* _Request_:
Return verbatim the lines of the entries below, from the line containing "This screenshot has height=1456, width=819." through the line containing "I want to click on the accessibility", inclusive.

* _Given information_:
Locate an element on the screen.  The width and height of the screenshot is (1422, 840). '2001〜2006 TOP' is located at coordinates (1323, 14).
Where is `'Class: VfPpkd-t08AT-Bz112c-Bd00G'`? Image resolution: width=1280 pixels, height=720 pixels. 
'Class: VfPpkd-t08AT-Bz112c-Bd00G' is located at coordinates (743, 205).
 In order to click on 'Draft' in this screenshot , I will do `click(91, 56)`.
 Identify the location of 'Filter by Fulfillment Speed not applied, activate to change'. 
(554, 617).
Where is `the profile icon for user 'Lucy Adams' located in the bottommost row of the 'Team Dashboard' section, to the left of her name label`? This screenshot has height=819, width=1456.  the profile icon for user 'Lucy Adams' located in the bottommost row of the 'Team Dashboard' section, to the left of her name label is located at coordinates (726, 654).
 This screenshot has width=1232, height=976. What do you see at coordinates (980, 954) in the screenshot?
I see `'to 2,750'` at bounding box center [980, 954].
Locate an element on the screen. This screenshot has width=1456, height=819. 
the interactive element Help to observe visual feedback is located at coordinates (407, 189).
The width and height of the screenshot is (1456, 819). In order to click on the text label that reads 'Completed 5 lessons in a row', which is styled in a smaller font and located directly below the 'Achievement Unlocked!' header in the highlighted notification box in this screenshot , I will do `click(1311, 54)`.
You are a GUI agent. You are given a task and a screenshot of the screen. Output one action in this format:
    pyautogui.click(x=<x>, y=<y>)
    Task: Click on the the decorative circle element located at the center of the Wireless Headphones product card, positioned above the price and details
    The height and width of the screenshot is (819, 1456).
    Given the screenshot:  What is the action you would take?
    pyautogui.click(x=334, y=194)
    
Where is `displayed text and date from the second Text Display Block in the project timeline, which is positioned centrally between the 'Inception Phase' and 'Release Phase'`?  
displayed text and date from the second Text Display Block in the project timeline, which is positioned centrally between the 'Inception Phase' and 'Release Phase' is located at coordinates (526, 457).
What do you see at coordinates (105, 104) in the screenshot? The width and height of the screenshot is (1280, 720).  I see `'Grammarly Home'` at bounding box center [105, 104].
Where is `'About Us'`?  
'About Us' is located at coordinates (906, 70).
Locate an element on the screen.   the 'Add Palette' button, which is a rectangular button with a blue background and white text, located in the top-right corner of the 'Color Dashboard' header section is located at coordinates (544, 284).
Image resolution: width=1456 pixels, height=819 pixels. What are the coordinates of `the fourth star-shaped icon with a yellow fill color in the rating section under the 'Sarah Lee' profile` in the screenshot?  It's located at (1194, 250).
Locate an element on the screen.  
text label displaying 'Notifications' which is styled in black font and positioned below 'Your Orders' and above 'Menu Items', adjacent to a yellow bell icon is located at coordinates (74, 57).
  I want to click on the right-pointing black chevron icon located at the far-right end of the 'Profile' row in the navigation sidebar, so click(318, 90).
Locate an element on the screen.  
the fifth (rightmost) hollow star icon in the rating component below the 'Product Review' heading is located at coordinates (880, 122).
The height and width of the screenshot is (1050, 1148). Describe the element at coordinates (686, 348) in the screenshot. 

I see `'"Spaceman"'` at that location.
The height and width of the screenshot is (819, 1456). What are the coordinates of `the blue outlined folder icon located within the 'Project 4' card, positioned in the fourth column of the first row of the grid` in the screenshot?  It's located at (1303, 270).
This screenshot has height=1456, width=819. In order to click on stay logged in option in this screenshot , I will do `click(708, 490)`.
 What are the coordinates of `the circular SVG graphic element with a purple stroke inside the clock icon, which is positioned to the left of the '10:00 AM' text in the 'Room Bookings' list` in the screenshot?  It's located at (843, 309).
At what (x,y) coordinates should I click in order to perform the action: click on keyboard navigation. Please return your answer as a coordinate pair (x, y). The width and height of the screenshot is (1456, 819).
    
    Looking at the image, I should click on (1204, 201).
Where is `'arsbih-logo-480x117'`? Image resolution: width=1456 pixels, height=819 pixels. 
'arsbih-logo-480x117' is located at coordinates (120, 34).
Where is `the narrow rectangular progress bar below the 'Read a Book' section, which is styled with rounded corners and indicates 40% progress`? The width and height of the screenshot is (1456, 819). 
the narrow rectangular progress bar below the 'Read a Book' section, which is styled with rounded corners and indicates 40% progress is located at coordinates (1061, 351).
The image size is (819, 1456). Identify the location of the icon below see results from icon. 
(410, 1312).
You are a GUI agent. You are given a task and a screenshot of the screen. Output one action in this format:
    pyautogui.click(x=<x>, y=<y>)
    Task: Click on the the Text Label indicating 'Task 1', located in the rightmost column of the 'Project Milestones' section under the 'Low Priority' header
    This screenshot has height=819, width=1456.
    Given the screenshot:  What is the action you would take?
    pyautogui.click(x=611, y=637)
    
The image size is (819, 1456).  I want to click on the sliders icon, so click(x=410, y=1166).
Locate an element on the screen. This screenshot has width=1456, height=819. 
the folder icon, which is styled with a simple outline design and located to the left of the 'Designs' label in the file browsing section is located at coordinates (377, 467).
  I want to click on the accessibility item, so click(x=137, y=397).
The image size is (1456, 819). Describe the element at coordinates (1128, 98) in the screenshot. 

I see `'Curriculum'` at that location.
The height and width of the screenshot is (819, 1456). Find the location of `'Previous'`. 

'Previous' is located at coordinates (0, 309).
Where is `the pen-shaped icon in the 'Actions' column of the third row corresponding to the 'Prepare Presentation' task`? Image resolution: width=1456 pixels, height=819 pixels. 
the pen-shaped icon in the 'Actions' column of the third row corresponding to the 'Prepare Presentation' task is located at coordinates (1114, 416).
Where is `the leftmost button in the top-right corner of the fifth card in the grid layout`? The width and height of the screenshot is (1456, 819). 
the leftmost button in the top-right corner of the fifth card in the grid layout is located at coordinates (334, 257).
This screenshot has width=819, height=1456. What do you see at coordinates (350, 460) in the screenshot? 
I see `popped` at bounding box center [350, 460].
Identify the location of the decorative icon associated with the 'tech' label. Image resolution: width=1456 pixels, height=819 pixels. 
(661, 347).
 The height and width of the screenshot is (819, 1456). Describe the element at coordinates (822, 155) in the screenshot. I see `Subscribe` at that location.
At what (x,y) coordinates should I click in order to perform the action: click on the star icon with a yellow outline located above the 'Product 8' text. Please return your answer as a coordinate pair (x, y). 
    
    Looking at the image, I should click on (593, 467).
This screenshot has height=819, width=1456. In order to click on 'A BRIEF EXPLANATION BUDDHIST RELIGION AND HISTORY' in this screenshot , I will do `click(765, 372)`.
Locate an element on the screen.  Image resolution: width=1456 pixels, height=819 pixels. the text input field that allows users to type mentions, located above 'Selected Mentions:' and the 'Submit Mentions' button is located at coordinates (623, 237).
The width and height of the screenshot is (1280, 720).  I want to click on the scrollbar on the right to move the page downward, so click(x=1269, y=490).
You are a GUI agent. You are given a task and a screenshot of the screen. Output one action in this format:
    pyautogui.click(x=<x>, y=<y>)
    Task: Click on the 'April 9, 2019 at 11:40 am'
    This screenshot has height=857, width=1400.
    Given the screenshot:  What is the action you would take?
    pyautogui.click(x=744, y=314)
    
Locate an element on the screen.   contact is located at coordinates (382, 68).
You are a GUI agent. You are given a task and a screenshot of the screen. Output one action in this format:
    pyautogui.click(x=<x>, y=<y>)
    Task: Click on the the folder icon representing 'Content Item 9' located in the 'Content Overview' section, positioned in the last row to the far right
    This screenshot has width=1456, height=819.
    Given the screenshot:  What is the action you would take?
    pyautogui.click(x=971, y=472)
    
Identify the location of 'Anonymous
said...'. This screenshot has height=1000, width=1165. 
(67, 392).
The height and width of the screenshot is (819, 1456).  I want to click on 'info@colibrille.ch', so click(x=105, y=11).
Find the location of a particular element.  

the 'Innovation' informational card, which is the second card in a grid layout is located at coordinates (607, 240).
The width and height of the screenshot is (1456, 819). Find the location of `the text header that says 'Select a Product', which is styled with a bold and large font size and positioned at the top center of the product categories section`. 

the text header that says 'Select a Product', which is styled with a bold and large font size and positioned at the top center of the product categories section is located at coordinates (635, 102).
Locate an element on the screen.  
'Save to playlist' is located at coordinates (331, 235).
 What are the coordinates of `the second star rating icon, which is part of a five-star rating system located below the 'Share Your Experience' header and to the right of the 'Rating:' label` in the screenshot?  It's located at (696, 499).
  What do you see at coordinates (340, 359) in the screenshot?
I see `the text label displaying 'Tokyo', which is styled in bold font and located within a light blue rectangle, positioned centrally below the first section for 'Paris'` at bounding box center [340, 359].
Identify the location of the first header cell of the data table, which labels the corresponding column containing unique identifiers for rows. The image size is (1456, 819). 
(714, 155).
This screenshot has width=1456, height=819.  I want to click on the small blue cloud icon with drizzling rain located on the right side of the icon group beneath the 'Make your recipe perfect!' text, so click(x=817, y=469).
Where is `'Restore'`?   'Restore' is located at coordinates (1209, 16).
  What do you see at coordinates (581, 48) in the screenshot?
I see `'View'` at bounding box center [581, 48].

* _Reply_:
This screenshot has height=1456, width=819. In order to click on stay logged in option in this screenshot , I will do `click(708, 490)`.
 What are the coordinates of `the circular SVG graphic element with a purple stroke inside the clock icon, which is positioned to the left of the '10:00 AM' text in the 'Room Bookings' list` in the screenshot?  It's located at (843, 309).
At what (x,y) coordinates should I click in order to perform the action: click on keyboard navigation. Please return your answer as a coordinate pair (x, y). The width and height of the screenshot is (1456, 819).
    
    Looking at the image, I should click on (1204, 201).
Where is `'arsbih-logo-480x117'`? Image resolution: width=1456 pixels, height=819 pixels. 
'arsbih-logo-480x117' is located at coordinates (120, 34).
Where is `the narrow rectangular progress bar below the 'Read a Book' section, which is styled with rounded corners and indicates 40% progress`? The width and height of the screenshot is (1456, 819). 
the narrow rectangular progress bar below the 'Read a Book' section, which is styled with rounded corners and indicates 40% progress is located at coordinates (1061, 351).
The image size is (819, 1456). Identify the location of the icon below see results from icon. 
(410, 1312).
You are a GUI agent. You are given a task and a screenshot of the screen. Output one action in this format:
    pyautogui.click(x=<x>, y=<y>)
    Task: Click on the the Text Label indicating 'Task 1', located in the rightmost column of the 'Project Milestones' section under the 'Low Priority' header
    This screenshot has height=819, width=1456.
    Given the screenshot:  What is the action you would take?
    pyautogui.click(x=611, y=637)
    
The image size is (819, 1456).  I want to click on the sliders icon, so click(x=410, y=1166).
Locate an element on the screen. This screenshot has width=1456, height=819. 
the folder icon, which is styled with a simple outline design and located to the left of the 'Designs' label in the file browsing section is located at coordinates (377, 467).
  I want to click on the accessibility item, so click(x=137, y=397).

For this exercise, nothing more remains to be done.